Petitioner argues, however, that he paid living expenses for both the condominium and the apartments in Australia during the relevant time period. We decline to find that the expenses petitioner paid with regard to the condominium constitute duplicate living expenses. At all times, the condominium has always been petitioner's rental property, which he reports as such on Schedule E. Petitioner continued to pay the same management fees since he has owned the condominium, including during the time he resided in the Aurora home and in Australia. These expenses constitute investment expenses in rental property rather than "substantial continuing living expenses" for purposes of section 162(a)(2). Simply put, petitioner's labeling of the condominium as his "home" does not satisfy the requirements of a tax home within the meaning of section 162(a)(2).

On the basis of the record, petitioner was an itinerant for purposes of section 162(a)(2). Therefore, his place of residence follows him to his place of employment. See Michel v. Commissioner , 629 F.2d at 1073-1074. Although petitioner may have maintained his "business headquarters" in Colorado and had all his compensation wired to his business bank account in Colorado, his principal place of employment was in Australia. Indeed, all of the expenses at issue were incurred for petitioner's consulting services performed in Australia, not in Colorado. Accordingly, we conclude that petitioner's tax home, for purposes of section 162(a)(2) for the relevant time period, was Australia.
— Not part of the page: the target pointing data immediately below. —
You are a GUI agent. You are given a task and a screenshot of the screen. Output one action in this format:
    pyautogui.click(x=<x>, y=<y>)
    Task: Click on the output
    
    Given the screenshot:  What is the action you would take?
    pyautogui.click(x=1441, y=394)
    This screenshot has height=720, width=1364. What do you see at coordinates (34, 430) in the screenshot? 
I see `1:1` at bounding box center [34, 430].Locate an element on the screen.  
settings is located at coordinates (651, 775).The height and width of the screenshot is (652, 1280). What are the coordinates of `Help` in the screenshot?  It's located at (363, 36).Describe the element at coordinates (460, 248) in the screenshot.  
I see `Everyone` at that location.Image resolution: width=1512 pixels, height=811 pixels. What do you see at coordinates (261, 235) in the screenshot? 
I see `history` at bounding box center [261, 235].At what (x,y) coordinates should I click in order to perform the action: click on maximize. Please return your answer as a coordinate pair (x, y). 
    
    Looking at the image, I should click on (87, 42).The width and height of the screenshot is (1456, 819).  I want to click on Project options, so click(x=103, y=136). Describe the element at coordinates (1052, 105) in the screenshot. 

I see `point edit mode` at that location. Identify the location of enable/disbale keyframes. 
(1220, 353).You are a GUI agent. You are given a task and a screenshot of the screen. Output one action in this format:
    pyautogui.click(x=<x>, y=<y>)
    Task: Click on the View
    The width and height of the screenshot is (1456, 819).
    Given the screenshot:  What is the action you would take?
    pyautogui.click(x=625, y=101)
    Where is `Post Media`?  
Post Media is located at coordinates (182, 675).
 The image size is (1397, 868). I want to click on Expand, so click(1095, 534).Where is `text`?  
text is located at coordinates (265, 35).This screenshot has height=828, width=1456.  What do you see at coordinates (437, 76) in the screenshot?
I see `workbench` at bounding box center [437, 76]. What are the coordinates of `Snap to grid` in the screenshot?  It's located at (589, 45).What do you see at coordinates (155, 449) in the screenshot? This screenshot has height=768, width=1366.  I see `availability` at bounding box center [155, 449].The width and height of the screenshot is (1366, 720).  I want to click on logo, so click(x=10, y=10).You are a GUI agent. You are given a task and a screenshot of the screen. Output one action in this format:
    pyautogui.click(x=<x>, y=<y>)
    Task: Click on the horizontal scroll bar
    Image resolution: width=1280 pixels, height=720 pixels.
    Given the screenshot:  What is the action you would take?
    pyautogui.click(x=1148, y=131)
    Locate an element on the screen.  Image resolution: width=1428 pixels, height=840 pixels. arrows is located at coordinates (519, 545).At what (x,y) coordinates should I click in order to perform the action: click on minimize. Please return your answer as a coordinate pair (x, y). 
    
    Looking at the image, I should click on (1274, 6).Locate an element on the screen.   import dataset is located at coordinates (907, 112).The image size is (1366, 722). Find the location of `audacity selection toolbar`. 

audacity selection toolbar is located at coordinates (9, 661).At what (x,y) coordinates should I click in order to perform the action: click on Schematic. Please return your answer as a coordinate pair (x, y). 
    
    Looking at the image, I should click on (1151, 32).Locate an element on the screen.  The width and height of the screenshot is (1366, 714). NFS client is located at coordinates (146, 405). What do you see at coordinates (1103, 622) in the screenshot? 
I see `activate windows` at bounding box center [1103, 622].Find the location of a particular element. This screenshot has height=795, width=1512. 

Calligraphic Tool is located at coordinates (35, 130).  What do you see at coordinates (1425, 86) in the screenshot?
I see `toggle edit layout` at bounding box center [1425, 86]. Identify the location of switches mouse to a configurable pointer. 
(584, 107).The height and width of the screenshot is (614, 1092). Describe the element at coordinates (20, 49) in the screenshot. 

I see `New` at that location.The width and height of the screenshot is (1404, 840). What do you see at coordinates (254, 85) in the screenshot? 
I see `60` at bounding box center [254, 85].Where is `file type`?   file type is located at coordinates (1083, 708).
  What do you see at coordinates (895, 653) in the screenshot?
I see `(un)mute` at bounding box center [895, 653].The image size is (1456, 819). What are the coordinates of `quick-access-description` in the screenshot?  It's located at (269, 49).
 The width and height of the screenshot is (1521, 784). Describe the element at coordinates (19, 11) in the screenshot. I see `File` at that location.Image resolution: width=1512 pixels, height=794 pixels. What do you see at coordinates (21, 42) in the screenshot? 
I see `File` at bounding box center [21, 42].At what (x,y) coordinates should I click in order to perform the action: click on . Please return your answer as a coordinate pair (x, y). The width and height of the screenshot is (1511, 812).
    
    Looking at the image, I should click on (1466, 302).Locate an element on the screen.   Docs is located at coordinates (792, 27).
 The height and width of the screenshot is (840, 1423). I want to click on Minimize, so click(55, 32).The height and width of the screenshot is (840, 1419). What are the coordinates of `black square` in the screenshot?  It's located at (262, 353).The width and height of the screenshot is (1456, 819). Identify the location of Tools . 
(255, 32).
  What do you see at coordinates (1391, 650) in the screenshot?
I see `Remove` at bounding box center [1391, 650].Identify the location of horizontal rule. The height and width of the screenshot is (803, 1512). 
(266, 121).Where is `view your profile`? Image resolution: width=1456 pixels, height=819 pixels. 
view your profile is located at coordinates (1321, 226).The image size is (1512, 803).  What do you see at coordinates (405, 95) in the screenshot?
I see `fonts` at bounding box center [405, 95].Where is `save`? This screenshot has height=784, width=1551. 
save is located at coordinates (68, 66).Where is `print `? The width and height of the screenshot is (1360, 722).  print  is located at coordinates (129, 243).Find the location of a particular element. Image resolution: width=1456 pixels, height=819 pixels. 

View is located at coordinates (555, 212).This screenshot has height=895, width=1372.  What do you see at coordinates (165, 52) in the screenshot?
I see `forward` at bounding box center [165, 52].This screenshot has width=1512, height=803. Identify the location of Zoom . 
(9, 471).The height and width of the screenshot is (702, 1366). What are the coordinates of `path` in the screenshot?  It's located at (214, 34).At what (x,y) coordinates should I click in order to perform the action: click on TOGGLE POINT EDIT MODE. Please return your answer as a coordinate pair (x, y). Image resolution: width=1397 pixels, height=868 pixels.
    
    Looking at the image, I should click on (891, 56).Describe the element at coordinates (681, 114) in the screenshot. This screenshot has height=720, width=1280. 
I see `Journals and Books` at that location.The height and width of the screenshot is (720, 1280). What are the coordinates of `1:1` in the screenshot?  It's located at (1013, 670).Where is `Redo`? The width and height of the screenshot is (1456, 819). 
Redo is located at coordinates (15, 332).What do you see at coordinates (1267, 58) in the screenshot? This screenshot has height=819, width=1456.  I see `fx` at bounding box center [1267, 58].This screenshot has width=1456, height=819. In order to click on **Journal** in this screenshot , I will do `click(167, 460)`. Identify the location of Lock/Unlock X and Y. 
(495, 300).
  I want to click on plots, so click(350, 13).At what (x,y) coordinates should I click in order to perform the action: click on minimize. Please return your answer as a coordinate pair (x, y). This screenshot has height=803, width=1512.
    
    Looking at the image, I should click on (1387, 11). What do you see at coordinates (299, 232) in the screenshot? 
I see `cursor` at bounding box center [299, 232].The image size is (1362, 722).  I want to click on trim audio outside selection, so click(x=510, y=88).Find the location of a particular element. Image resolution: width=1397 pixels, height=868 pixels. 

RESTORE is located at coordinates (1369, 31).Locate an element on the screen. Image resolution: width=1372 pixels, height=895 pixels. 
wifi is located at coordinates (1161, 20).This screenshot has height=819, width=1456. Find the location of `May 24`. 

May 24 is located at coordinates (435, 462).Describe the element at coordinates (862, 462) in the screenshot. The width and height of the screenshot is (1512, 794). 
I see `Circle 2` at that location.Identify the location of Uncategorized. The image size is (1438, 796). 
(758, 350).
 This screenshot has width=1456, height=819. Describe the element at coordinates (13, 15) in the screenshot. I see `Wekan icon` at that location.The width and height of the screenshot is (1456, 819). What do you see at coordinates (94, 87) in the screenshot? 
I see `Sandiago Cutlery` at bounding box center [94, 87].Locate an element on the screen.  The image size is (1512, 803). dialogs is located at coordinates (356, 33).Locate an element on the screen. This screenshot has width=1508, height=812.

We thus sustain respondent's determination.

Conclusion

We have considered all of the other arguments made by petitioner, and, to the extent that we have not specifically addressed them, we conclude that they are without merit.

Reviewed and adopted as the report of the Small Tax Case Division.

To reflect our disposition of the disputed issues, as well as the parties' concessions,

Decision will be entered under Rule 155.